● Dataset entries
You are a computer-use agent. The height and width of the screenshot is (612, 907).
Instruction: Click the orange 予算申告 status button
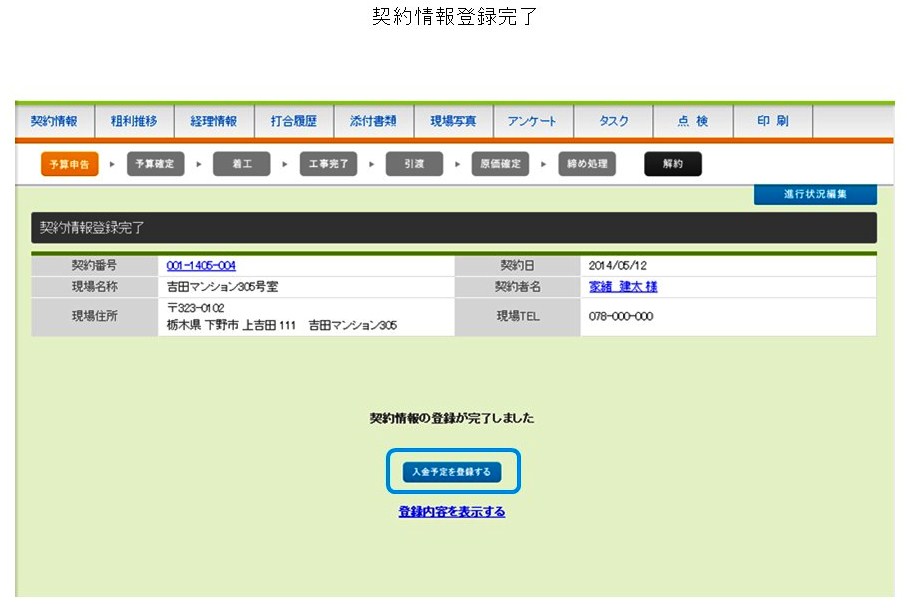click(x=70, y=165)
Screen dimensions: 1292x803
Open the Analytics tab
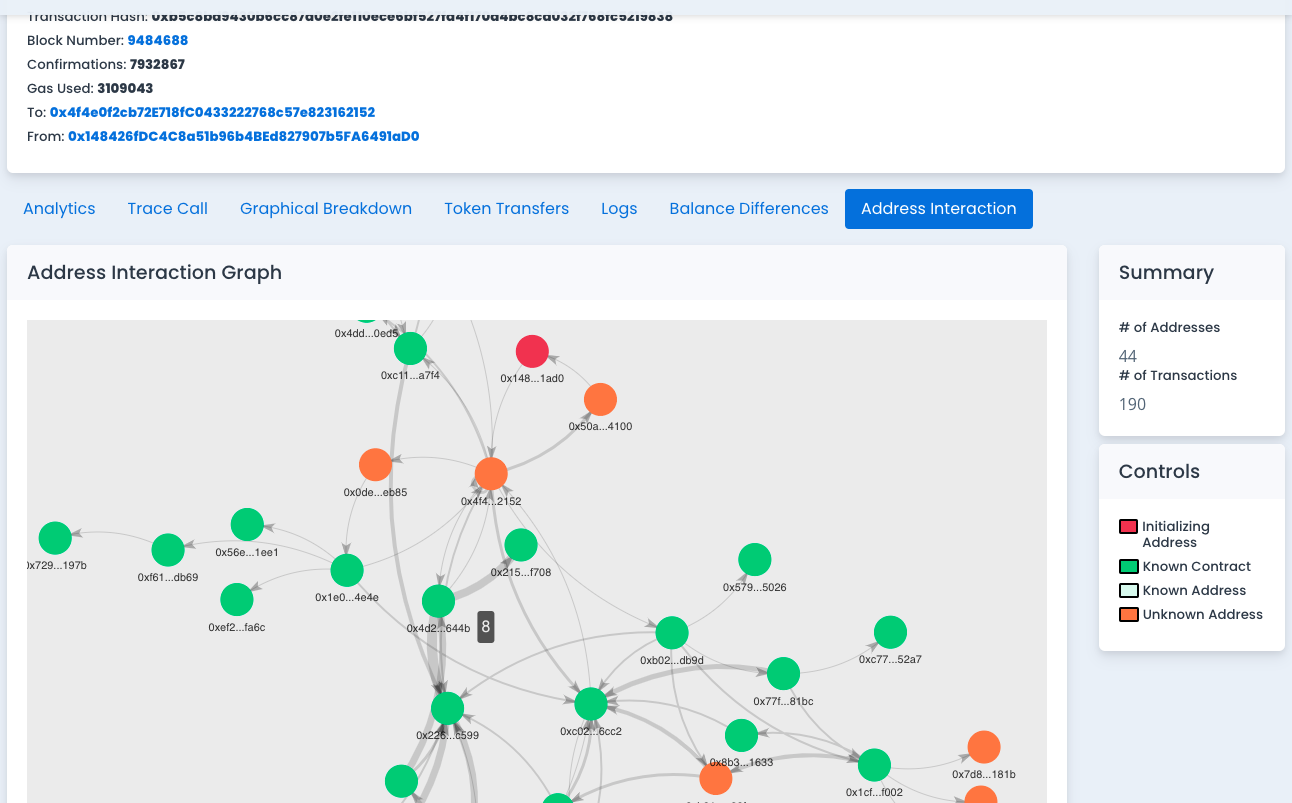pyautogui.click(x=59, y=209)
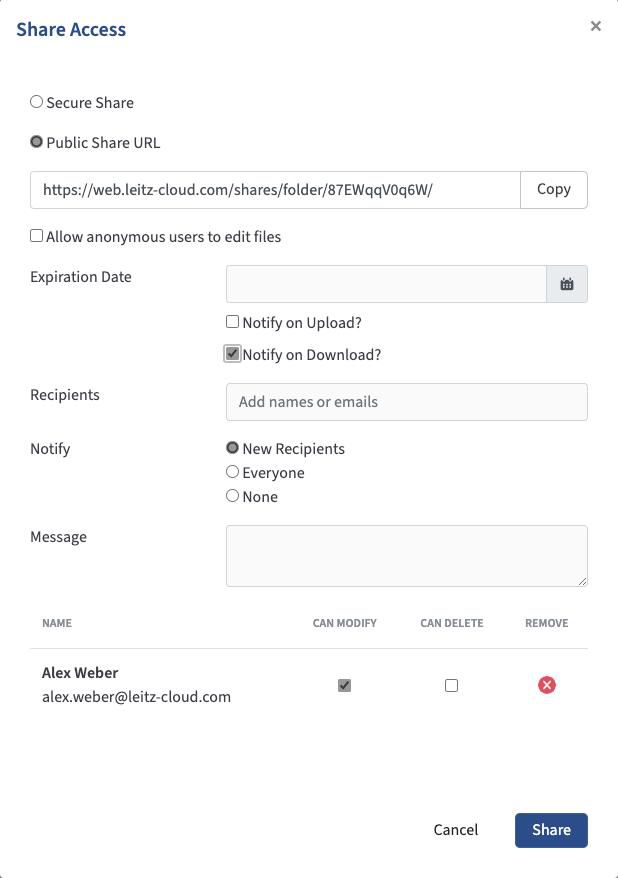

● Task to complete
Exactly as written, please copy out the whole set of records, skipping images.

● Exercise output
You are a computer-use agent. The height and width of the screenshot is (612, 907).
Instruction: Click the orange 予算申告 status button
click(x=70, y=165)
Screen dimensions: 1292x803
Open the Analytics tab
pyautogui.click(x=59, y=209)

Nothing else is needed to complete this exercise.